Were the Beraskow proposals to pass, people like me, people who run registrars because they eat, sleep, live and breathe domain names and DNS, we wouldn’t be able to serve as directors. While there is a legitimate concern that a board seated overwhelmingly with registrars runs the risk of board capture, numerous reforms over the years have made that unlikely in the extreme and passing such a bylaw would create an irrevocable barrier precluding those most involved, experienced and knowledgeable of naming and domains from lending their expertise to oversight of the space.
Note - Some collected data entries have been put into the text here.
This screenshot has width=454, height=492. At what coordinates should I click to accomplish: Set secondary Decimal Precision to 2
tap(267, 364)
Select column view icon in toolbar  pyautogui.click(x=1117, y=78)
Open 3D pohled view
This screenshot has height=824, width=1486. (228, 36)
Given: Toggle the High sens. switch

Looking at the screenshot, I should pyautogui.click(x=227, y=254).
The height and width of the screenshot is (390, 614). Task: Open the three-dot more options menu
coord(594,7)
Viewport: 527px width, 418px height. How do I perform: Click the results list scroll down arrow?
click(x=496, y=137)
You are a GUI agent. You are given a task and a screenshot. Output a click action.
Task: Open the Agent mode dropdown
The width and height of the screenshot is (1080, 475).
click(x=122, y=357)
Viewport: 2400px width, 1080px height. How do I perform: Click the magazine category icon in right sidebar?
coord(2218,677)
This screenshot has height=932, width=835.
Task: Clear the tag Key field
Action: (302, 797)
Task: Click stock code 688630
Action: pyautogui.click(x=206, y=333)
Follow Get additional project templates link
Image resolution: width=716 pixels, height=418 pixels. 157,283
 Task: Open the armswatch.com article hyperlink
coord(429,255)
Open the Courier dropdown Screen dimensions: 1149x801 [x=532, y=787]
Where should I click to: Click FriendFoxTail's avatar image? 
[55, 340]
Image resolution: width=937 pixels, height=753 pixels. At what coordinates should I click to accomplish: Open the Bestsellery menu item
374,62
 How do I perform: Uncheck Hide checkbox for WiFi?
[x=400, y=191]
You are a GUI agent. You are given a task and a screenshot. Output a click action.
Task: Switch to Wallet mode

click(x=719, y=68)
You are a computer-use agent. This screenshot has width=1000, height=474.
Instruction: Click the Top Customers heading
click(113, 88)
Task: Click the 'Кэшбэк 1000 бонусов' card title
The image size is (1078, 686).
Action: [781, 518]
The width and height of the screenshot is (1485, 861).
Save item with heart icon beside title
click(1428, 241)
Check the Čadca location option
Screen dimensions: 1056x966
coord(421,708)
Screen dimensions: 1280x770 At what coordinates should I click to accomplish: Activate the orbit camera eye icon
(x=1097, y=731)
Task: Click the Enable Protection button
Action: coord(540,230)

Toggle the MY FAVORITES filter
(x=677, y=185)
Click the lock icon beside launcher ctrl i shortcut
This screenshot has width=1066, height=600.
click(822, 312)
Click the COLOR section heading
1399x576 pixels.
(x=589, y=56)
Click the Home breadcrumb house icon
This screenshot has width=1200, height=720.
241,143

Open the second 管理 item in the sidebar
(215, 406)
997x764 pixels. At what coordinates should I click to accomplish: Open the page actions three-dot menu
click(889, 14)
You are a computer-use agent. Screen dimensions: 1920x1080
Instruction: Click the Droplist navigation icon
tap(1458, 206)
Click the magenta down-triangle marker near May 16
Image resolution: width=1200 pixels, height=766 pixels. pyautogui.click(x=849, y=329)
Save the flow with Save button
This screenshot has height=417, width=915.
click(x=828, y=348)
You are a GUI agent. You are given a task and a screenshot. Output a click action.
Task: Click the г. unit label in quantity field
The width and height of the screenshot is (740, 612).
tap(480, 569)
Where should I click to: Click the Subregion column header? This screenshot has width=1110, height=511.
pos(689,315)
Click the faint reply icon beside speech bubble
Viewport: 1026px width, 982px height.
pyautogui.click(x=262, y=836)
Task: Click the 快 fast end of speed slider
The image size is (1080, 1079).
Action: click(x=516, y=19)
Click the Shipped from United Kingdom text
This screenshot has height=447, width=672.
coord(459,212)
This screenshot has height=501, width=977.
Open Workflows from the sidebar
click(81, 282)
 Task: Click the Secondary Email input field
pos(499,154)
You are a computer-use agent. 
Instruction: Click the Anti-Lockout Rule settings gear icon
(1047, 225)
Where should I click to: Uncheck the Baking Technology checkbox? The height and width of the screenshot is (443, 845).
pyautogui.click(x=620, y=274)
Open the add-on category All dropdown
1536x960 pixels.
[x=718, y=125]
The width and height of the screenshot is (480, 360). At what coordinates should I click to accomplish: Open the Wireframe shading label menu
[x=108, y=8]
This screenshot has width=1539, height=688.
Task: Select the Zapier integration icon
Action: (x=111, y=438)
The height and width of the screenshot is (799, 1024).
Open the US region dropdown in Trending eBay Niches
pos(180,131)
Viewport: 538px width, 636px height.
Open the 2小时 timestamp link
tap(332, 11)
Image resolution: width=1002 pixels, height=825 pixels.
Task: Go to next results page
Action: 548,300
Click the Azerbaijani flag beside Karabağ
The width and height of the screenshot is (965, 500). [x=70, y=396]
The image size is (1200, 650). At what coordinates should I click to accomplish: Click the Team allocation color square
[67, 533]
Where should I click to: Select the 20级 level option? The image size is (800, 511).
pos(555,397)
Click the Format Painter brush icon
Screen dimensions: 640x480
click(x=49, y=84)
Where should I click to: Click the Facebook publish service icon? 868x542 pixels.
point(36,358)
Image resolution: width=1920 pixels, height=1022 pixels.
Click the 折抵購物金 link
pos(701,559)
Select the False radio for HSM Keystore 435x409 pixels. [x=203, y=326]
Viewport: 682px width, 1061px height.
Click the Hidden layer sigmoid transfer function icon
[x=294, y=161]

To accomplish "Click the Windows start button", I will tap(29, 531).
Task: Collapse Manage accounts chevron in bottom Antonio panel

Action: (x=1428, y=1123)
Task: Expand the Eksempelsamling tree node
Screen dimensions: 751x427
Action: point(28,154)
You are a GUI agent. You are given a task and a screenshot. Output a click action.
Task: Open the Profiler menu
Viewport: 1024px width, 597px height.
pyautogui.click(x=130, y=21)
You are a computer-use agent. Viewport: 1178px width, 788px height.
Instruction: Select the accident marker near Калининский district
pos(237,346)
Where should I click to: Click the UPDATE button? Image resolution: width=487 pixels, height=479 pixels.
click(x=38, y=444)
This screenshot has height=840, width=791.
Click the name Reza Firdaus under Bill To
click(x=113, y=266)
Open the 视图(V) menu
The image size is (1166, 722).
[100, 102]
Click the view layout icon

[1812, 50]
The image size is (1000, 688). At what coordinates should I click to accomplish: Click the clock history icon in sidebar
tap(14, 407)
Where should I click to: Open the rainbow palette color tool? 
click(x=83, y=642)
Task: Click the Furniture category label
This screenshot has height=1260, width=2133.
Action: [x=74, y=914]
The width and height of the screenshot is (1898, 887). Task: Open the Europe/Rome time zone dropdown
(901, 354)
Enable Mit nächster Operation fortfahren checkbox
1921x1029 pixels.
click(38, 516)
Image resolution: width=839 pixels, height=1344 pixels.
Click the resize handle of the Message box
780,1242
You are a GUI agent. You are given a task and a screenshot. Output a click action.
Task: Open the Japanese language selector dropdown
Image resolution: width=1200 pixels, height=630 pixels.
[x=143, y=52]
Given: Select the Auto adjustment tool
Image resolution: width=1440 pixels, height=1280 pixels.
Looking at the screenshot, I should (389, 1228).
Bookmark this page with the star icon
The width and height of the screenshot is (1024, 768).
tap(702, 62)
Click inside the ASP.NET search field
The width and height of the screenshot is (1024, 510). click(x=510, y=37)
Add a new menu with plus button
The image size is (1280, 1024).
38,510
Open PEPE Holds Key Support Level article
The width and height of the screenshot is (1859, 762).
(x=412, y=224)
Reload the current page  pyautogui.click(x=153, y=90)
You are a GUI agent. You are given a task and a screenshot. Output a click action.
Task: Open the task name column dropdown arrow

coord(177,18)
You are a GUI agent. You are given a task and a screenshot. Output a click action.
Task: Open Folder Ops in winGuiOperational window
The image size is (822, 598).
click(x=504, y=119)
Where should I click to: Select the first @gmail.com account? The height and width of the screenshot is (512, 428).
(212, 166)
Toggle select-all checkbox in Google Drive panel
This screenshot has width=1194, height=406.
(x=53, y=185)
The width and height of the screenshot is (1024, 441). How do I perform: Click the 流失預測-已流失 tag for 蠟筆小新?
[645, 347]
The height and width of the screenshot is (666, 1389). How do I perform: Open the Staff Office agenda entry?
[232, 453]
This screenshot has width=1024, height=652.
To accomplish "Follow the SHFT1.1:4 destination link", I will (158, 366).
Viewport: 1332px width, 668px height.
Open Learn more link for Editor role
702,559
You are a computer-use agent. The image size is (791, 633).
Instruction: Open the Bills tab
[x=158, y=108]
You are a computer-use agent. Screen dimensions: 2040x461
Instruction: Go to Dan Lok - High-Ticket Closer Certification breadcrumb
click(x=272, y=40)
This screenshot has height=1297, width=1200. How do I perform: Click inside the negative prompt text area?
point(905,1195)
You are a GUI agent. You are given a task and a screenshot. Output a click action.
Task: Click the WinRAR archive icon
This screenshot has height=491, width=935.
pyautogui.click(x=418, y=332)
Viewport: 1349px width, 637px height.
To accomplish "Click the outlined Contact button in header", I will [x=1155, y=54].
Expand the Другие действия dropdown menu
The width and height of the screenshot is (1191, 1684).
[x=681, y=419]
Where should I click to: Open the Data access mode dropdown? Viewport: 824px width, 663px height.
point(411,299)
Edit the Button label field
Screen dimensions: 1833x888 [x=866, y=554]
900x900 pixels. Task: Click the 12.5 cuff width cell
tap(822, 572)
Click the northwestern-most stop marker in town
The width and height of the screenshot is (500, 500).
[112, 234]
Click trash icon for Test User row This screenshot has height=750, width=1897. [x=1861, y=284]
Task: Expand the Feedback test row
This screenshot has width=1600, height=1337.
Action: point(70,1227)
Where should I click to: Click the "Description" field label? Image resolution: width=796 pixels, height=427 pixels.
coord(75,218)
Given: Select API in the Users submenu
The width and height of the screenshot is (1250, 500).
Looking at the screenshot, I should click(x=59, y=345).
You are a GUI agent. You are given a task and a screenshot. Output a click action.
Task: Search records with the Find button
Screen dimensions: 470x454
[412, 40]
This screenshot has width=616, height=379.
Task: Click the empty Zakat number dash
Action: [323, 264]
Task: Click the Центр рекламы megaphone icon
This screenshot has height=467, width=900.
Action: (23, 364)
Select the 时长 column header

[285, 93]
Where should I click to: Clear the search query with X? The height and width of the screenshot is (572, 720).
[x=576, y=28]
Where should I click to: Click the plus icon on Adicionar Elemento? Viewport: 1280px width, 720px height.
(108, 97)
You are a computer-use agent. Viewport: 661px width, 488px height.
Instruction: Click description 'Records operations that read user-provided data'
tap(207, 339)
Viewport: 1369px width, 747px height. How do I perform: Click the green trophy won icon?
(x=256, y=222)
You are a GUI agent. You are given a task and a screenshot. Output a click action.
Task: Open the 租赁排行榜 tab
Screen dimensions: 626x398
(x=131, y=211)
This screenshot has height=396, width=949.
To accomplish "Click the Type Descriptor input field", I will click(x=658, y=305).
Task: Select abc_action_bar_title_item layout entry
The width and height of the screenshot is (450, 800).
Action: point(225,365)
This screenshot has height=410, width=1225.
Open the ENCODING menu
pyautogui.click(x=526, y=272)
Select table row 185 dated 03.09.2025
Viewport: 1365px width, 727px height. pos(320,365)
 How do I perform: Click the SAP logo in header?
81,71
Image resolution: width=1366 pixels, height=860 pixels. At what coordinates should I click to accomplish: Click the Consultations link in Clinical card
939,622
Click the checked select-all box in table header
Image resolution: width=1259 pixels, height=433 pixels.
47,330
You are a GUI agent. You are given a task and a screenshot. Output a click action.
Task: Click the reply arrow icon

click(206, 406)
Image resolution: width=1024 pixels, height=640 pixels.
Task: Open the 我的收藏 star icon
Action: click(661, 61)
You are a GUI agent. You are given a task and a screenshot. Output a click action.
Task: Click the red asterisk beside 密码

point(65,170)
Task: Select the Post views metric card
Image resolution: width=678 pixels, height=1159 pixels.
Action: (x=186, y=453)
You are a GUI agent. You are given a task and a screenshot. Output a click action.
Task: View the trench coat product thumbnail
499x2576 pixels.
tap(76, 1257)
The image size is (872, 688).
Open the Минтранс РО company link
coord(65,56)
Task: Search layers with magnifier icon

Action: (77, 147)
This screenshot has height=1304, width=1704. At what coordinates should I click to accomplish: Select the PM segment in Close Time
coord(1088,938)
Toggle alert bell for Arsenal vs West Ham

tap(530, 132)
CIRA has also posted their take on the member proposals, stating that they feel they stem from a profound misunderstanding of CIRA’s structures and core principles.

Read that here: https://member.cira.ca/Events/Events/CanadiansConnected/CIRA_Response_to_the_Member_Proposals.aspx

If you have a .CA domain, take a few minutes, make sure your CIRA membership is active, and vote in this AGM.

Read: https://member.cira.ca/Events/CanadiansConnected/About.aspx

RIP: Sir Clive Sinclair, personal computing pioneer


Sir Clive Sinclair, home computing visionary and pioneer died in the UK at age 81. Sir Sinclair occupies a fond place in my heart as the inventor of the ZX81, which I knew as the “Timex Sinclair,” my very first computer.

It was a Christmas gift when I was 14 and I had it connected to my black and white, 10” portable TV. I was about 3 days into punching in some dice game code, programmed in BASIC, when somebody flicked a light switch in our hallway and that fried the motherboard. Christmas was officially over.

Read: https://www.theguardian.com/technology/2021/sep/16/home-computing-pioneer-sir-clive-sinclair-dies-aged-81

4 thoughts on “#AxisOfEasy 212: Instagram Is Toxic To Teenage Girls And Facebook Knew It

  1. “Speaking of internal Facebook documents that they were hoping would never come to light…”
    I’m gonna miss your style when you get a new editor!! Hope they keep it up. =)
    Speaking of ZX81, we spent an entire night with a friend getting an “A” to walk up the stairs and avoid some “O” barrels a la Donkey Kong. When the sun came out we could not save it on tape-that thing did not work half of the time. Still worth it though, long live Sir Clive!

  2. While I enjoy these posts a lot, this is the second one I’ve read where you mistakenly – and I trust not deliberately – identify Anthony Fauci as the director of NIH. He is not. He is the director of the National Institute for Allergy and Infectious Diseases.

    The Director of NIH is Francis Collins.

    1. Yes, you are correct. NIAID’s parent is NIH but that is written poorly. What I meant to speak to was more about Fauci’s awareness of the NIH funding of EcoHealth Alliance which surfaced in the email dumps and that he lied to congress about any of those funds making their way to Wuhan. But he doesn’t run the NIH.